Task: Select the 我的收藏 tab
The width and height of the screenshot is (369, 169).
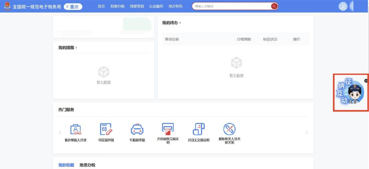Action: pos(66,165)
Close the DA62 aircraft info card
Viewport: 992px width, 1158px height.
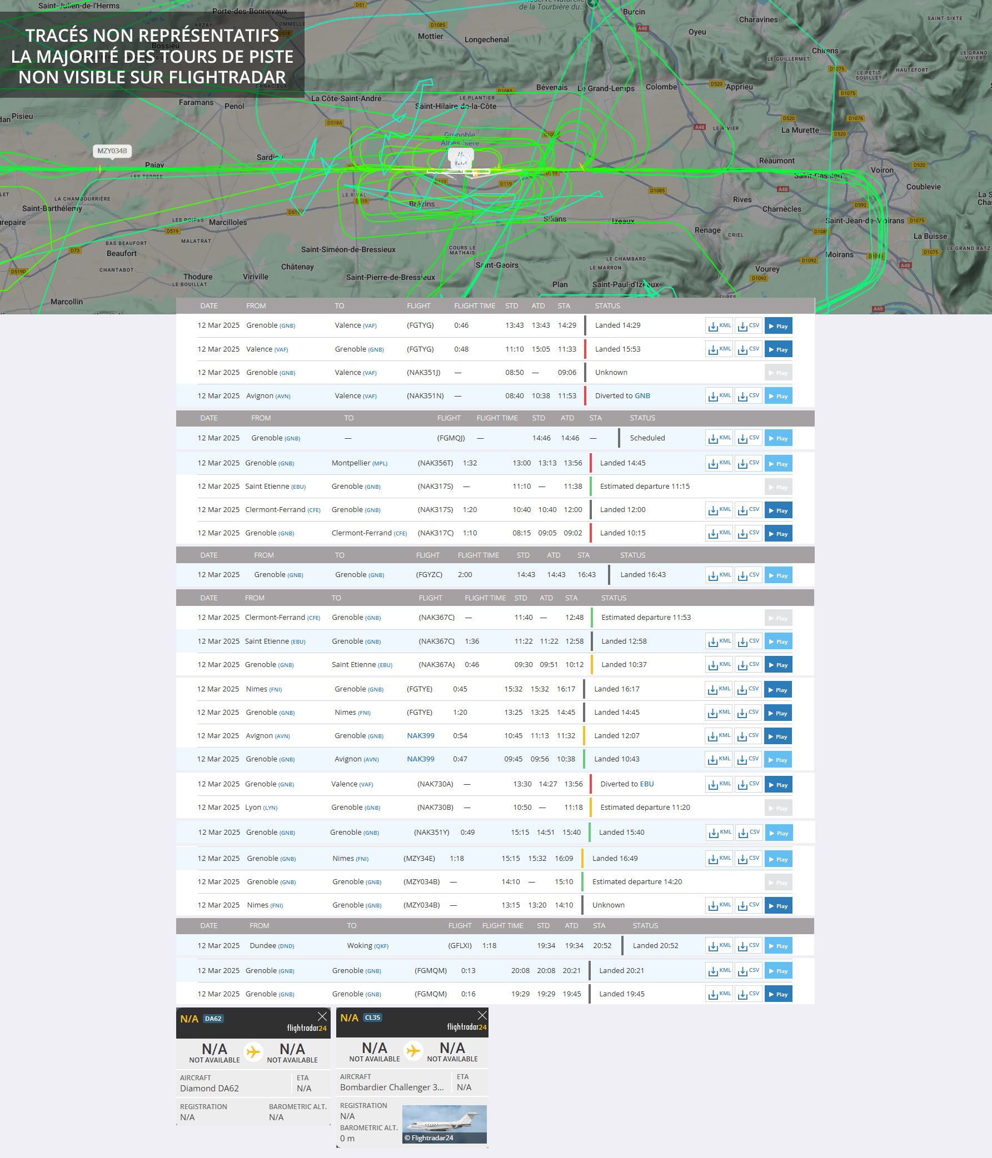coord(322,1016)
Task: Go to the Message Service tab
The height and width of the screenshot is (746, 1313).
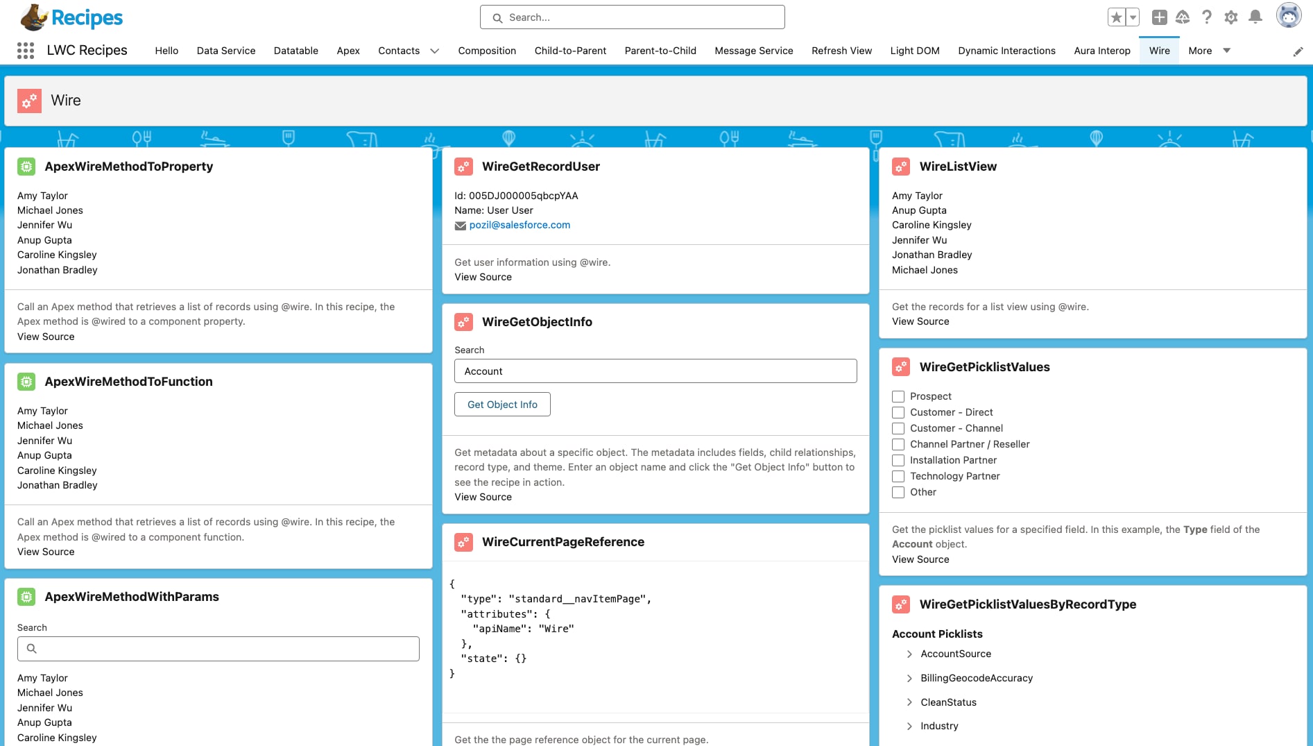Action: [x=753, y=51]
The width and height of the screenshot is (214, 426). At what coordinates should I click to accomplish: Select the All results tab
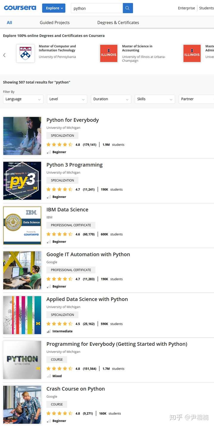10,22
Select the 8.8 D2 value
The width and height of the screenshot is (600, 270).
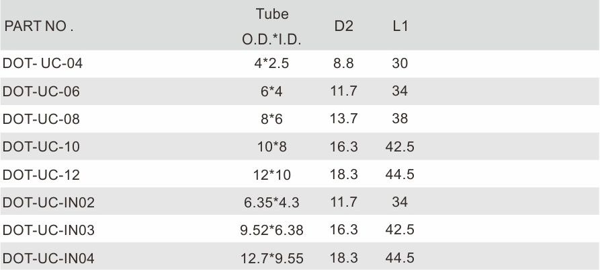click(343, 63)
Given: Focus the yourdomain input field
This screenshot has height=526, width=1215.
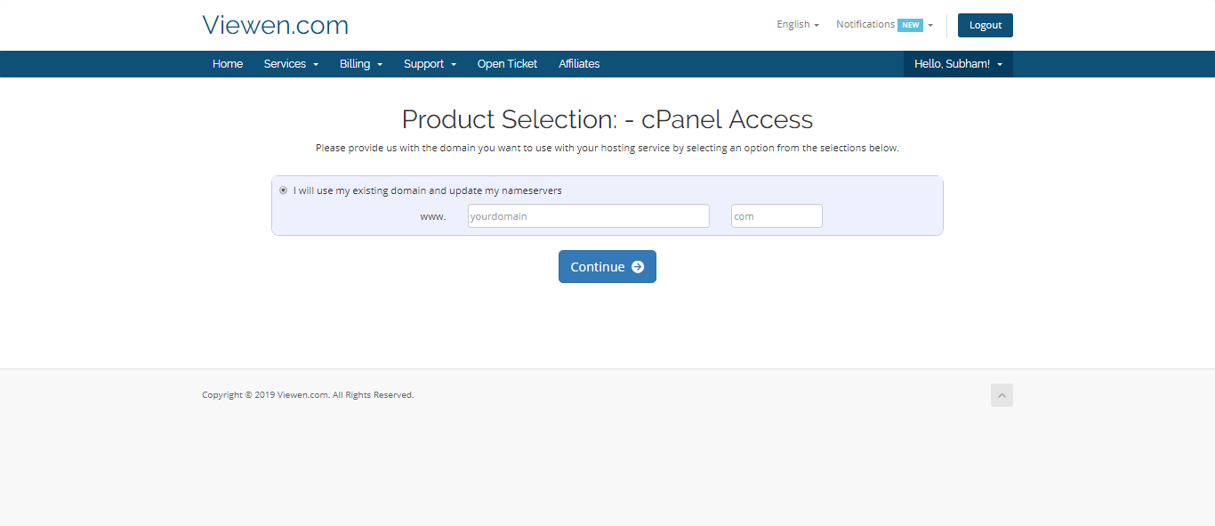Looking at the screenshot, I should [589, 216].
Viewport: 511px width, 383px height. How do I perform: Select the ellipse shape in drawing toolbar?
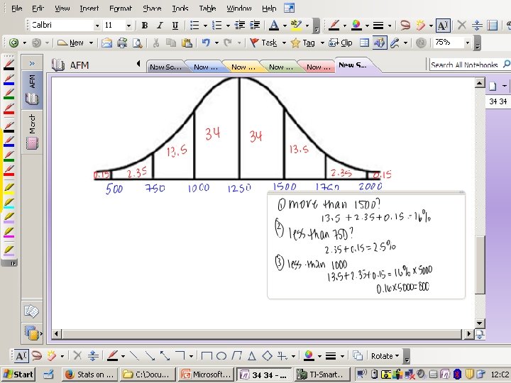coord(221,356)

_ _ _ _ _ _ _

(Exercise description)
The copy runs from the line containing "This screenshot has height=526, width=1215." through the last line of the material, both ends included. Reproduce those lines exactly and drop the pictures.

(Task answer)
This screenshot has height=526, width=1215.
Looking at the screenshot, I should [589, 216].
Viewport: 511px width, 383px height. How do I perform: Select the ellipse shape in drawing toolbar?
coord(221,356)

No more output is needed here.